What is Colostrum*?

  

Colostrum is nature's perfect first food. It supplies immune and growth factors along with a perfect combination of vitamins and minerals to insure the health, vitality, and growth of the newborn. Colostrum has applications for every generation and it is never too late to start gaining the benefits of life's precious first food.
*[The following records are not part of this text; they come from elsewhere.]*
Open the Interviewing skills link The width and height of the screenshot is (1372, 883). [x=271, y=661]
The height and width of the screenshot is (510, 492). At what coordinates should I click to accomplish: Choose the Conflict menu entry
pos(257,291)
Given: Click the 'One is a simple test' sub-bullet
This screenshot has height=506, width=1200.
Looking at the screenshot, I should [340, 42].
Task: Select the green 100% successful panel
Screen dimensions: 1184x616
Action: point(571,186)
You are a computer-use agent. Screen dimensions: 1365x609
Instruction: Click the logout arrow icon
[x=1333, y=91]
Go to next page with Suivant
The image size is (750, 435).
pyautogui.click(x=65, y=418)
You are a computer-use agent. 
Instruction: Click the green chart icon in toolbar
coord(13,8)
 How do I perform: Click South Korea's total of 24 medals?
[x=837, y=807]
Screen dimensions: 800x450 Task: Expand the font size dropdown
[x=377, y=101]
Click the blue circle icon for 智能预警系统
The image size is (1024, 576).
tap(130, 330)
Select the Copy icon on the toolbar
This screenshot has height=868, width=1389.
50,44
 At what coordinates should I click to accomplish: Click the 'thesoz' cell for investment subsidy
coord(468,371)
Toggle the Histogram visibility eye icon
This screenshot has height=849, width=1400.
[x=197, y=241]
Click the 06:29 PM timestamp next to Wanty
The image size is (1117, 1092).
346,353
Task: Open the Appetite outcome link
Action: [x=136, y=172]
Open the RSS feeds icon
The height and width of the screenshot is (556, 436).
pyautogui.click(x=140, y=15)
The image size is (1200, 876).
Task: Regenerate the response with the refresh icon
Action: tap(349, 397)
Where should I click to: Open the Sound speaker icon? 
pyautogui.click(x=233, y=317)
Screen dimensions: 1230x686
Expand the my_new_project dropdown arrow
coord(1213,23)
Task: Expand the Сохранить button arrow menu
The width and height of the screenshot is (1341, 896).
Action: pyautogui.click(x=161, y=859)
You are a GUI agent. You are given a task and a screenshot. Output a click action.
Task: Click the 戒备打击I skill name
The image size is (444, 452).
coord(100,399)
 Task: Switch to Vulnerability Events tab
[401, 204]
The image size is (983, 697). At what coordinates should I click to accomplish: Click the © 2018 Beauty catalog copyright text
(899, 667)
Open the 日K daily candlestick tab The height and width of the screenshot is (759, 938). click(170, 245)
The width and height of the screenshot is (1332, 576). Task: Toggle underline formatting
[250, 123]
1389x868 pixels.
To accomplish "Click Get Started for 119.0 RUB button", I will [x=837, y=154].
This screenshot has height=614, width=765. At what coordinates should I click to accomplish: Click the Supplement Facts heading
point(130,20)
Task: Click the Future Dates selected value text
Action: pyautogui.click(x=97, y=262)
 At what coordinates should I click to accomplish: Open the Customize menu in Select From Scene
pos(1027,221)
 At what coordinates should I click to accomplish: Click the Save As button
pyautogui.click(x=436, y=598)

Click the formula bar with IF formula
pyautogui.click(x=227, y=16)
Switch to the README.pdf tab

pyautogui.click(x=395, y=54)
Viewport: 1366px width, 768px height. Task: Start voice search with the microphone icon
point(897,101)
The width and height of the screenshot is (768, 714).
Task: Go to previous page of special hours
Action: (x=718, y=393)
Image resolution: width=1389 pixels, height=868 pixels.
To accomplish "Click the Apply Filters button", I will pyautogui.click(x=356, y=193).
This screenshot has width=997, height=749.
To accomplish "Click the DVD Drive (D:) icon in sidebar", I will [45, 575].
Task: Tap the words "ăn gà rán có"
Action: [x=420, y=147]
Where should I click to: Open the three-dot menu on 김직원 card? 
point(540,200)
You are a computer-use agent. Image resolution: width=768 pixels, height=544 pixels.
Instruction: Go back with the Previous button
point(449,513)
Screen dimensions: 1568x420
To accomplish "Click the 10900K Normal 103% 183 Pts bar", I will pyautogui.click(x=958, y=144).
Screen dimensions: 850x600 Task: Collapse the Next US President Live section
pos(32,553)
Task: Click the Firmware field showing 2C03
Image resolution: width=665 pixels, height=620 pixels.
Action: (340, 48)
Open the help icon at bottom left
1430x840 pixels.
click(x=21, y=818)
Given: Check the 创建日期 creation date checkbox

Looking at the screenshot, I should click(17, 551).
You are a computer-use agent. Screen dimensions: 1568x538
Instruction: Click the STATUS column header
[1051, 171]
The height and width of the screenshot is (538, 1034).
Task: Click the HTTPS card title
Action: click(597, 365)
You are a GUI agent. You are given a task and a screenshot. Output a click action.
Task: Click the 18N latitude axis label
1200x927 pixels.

Colostrum is the pre-milk substance produced from all mammals at birth. True bovine colostrum is the pre-milk in the udder when the calf is born. This true colostrum can be collected during the first milking within 16 hours after birth. After this it becomes transitional milk and after 5 days after birth it is milk.

It is estimated that colostrum triggers at least fifty processes in the newborn, including transferring the immune factors and the memory from the mother's own immune system. Bovine colostrum balances the immune system and is a natural source of many vitamins, minerals, enzymes and amino acids. Supplementation of colostrum enhances the efficiency of amino acid and carbohydrate fuel uptake by the intestine, making more nutrients are made available for muscle cells and other vital tissues and organs.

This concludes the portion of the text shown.